TEXT SECTION ::
= = =
He has that kind of versatility that can go wherever the music is going.

Yeah, he’s really good. He does the perfect growling vocals that we wanted, and his clean vocals are also fit with Sami’s higher range together. They almost sound like one vocalist. They somehow blend together perfectly. That’s another bonus.

You mentioned Mannhai and being bored with stoner rock, but was there something that made you want to go in the progressive, heavier, death metal direction?

It was fun to play stoner rock after playing metal for 10 years, because I grew up with listening to AC/DC, it was fantastic to learn how to play rock music. That’s the reason it was so fun to be in Mannhai. I enjoyed being in it, the gigs were great and I enjoyed the albums as well, but after all, it was a really limiting musical genre. It was really, really hard to try to stretch the sound, and make it original. I thought when we formed Mannhai, I wasn’t the active part of putting the band together. I wanted to get away from Amorphis, and it was an alternative for that moment, so I just kind of drifted to play the rock music. We did four albums and after those, I didn’t really like them. It’s hard to explain, but I didn’t see any way to experiment with music with stoner rock. It’s limiting kind of music. I just made a decision around 2006 that now I’m starting to write songs that I like to write, without any limitations, because with Mannhai I had to stick with stoner rock, but with Barren Earth, I can do anything. I can play acoustic stuff, do death metal, whatever. That was the main reason why I wanted to switch musical direction.

Did you write most of the songs for the Barren Earth album?

From the beginning, I wanted that everybody should write music. I guess I was the one who was the one who was the most well-prepared for this band. I had loads of songs and I still have loads of songs on my computer, but I think in the future everyone will come up with songs, like everybody did for this album as well, but I just happened to have most of the songs this time. Next time it might be someone else, I don’t know. In that way, it’s not my project or whatever. We are all in this band seriously. Everyone wants to write music for Barren Earth.

The reason I ask is, listening to the album, you can hear a lot of different influences, and I was wondering if that was you trying to bring in a range of sounds, or just the input of the other players.

Well, both arguments fit quite well. I did want to bring as variable a sound as possible to Barren Earth, and I wanted to do acoustic stuff, clean vocals, death metal, and the whole scale. But the other reason is of course that there are so many composers in the band, so that widens the range even more. Every one of us happens to be open-minded when it comes to music, so there are many composers and every one of us is ready to experiment with music. That makes our music naturally quite progressive.
= = =
GOAL ::
In the Barren Earth interview, around what year did the speaker decide to start writing songs without any limitations?

INFORMATION PROVIDED ::
= = =
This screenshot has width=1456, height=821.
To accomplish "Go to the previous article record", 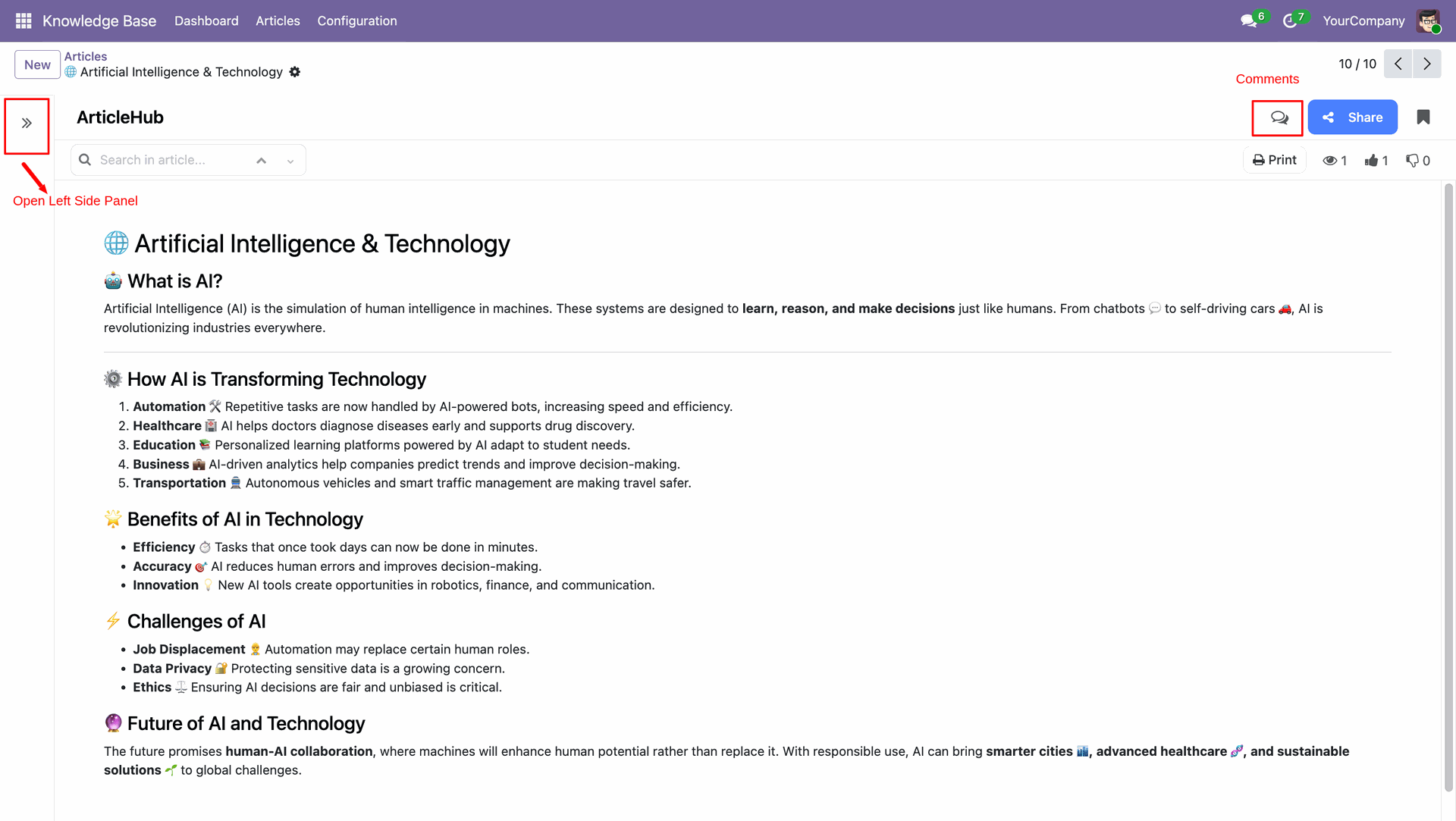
= = =
SOLUTION ::
Around 2006.